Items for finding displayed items
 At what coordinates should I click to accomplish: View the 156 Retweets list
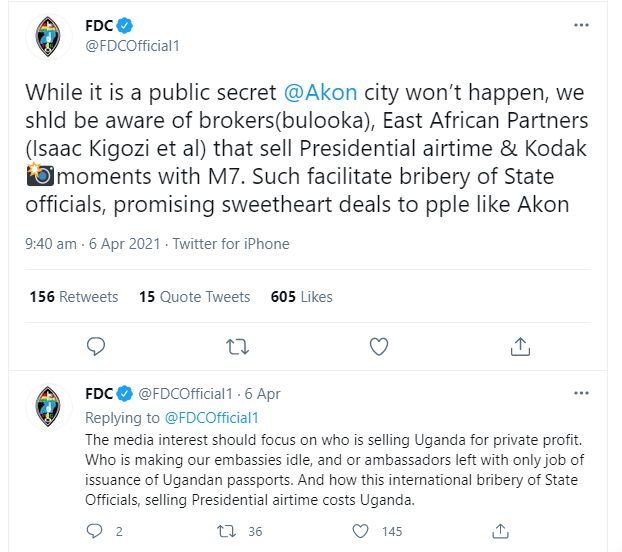click(x=74, y=297)
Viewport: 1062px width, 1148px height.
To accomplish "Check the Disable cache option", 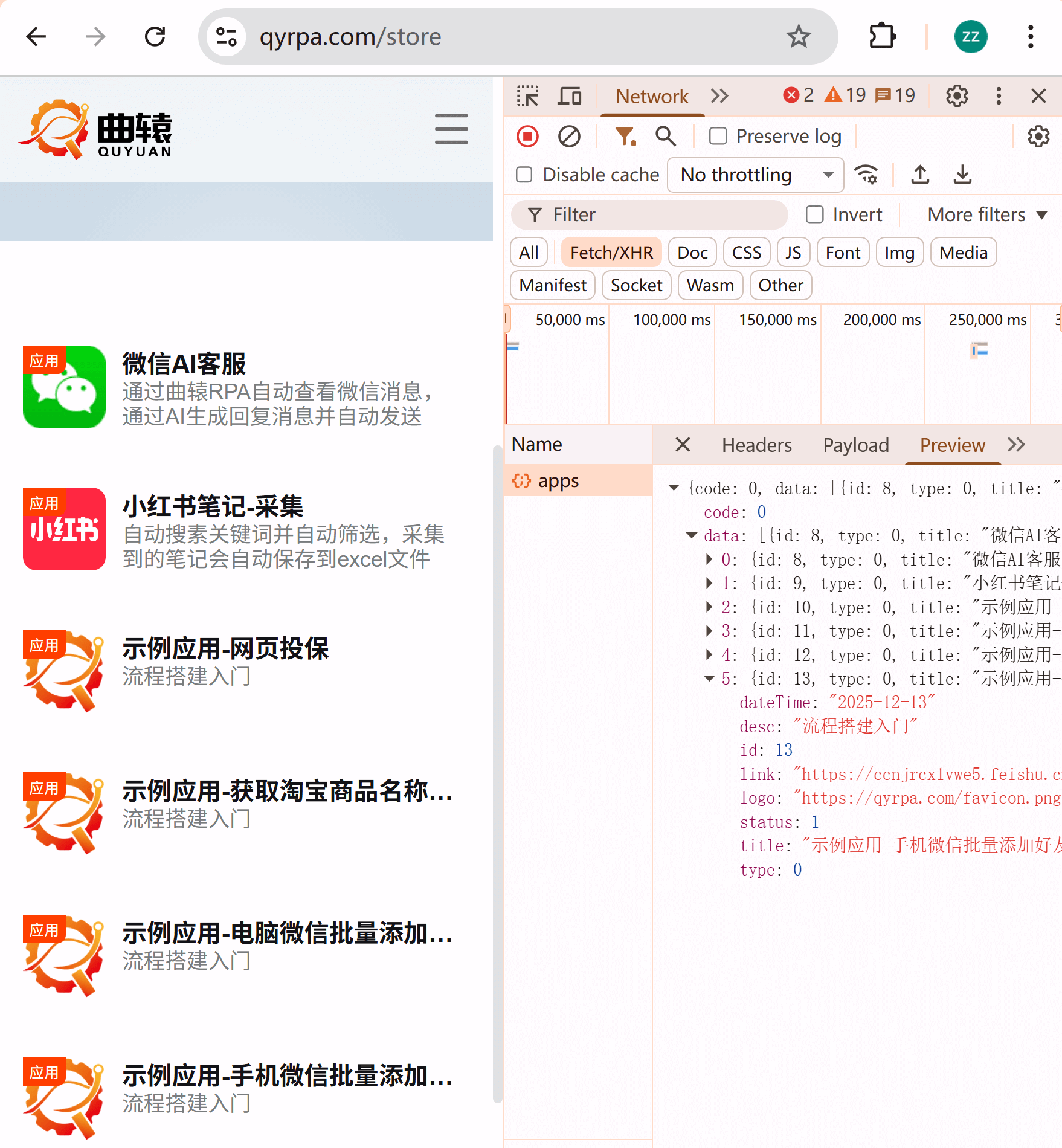I will 524,175.

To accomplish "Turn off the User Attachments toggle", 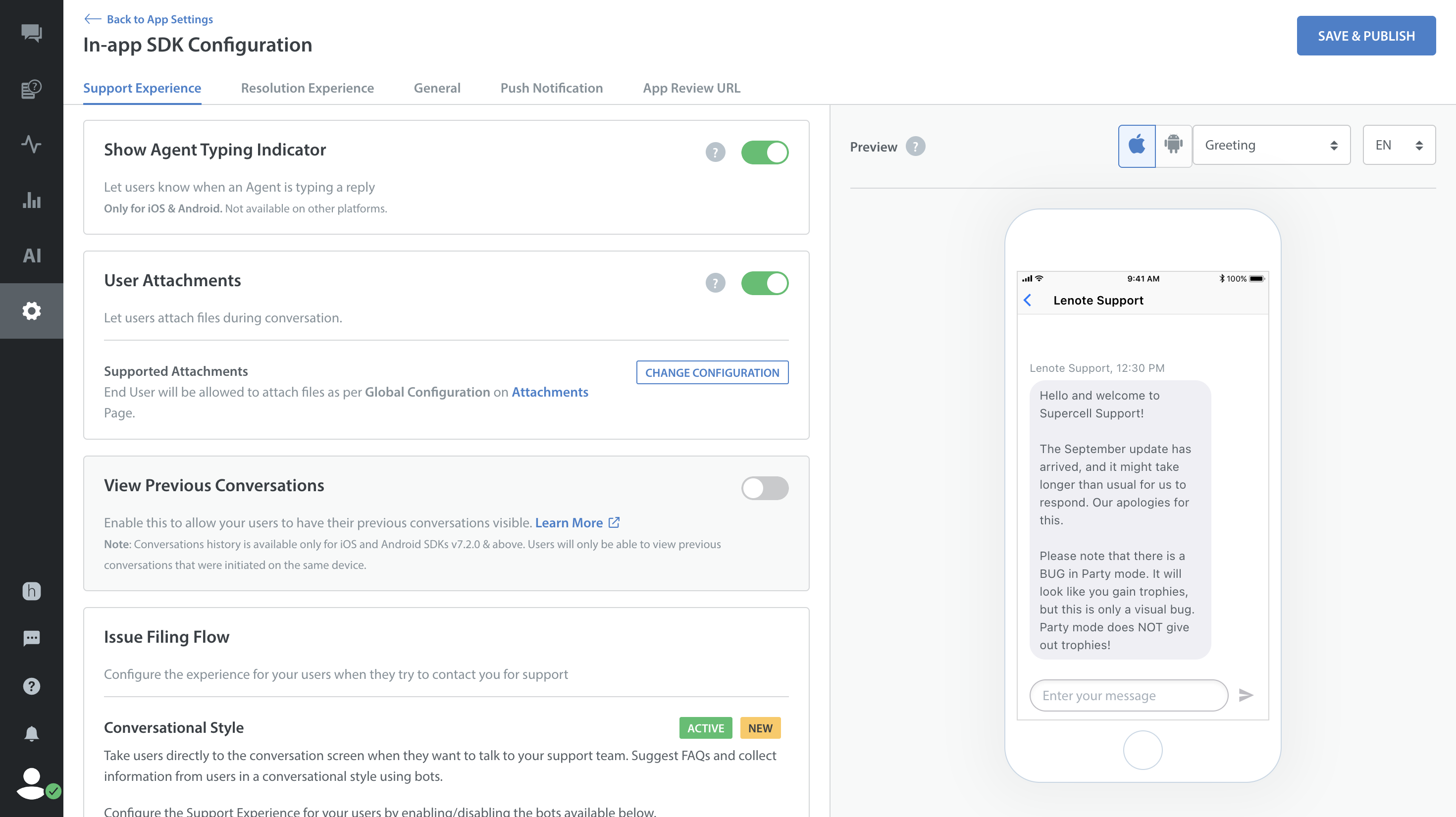I will click(x=765, y=283).
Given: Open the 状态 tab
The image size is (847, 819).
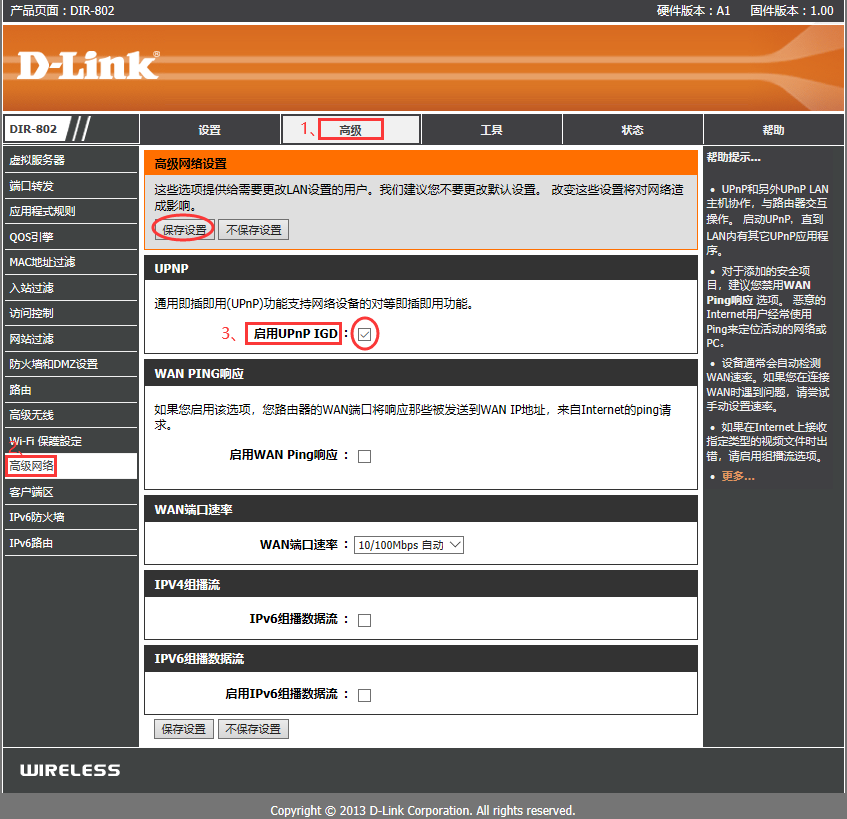Looking at the screenshot, I should 632,130.
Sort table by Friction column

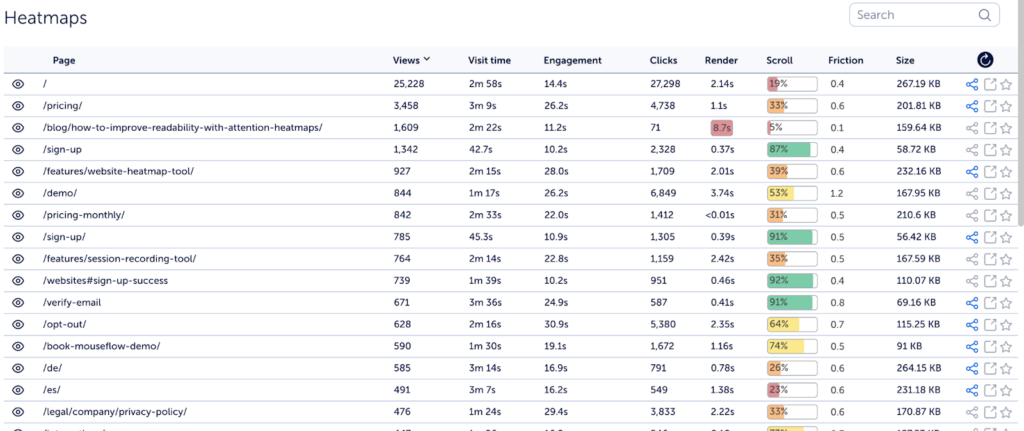[x=846, y=61]
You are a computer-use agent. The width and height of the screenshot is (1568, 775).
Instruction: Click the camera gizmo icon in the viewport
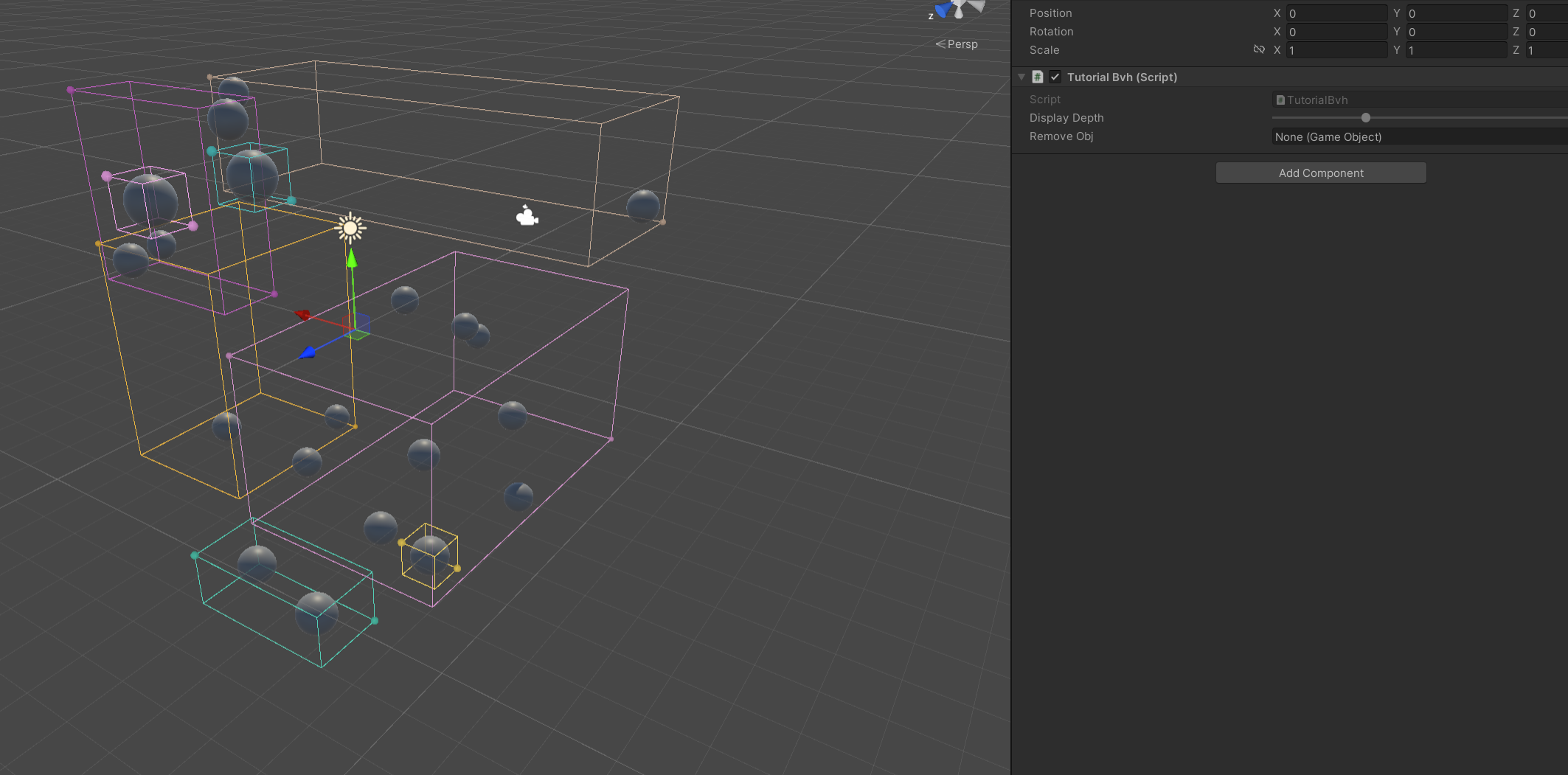[x=527, y=215]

**Goal**
Convert everything from the line containing "Sort table by Friction column" down to the end of the items into a Markdown table with the columns Row and Line. Skip blank lines and leave the pictures out.

**Complete answer**
| Row | Line |
|---|---|
| 1 | Sort table by Friction column |
| 2 | [x=846, y=61] |
| 3 | You are a computer-use agent. The width and height of the screenshot is (1568, 775). |
| 4 | Instruction: Click the camera gizmo icon in the viewport |
| 5 | [x=527, y=215] |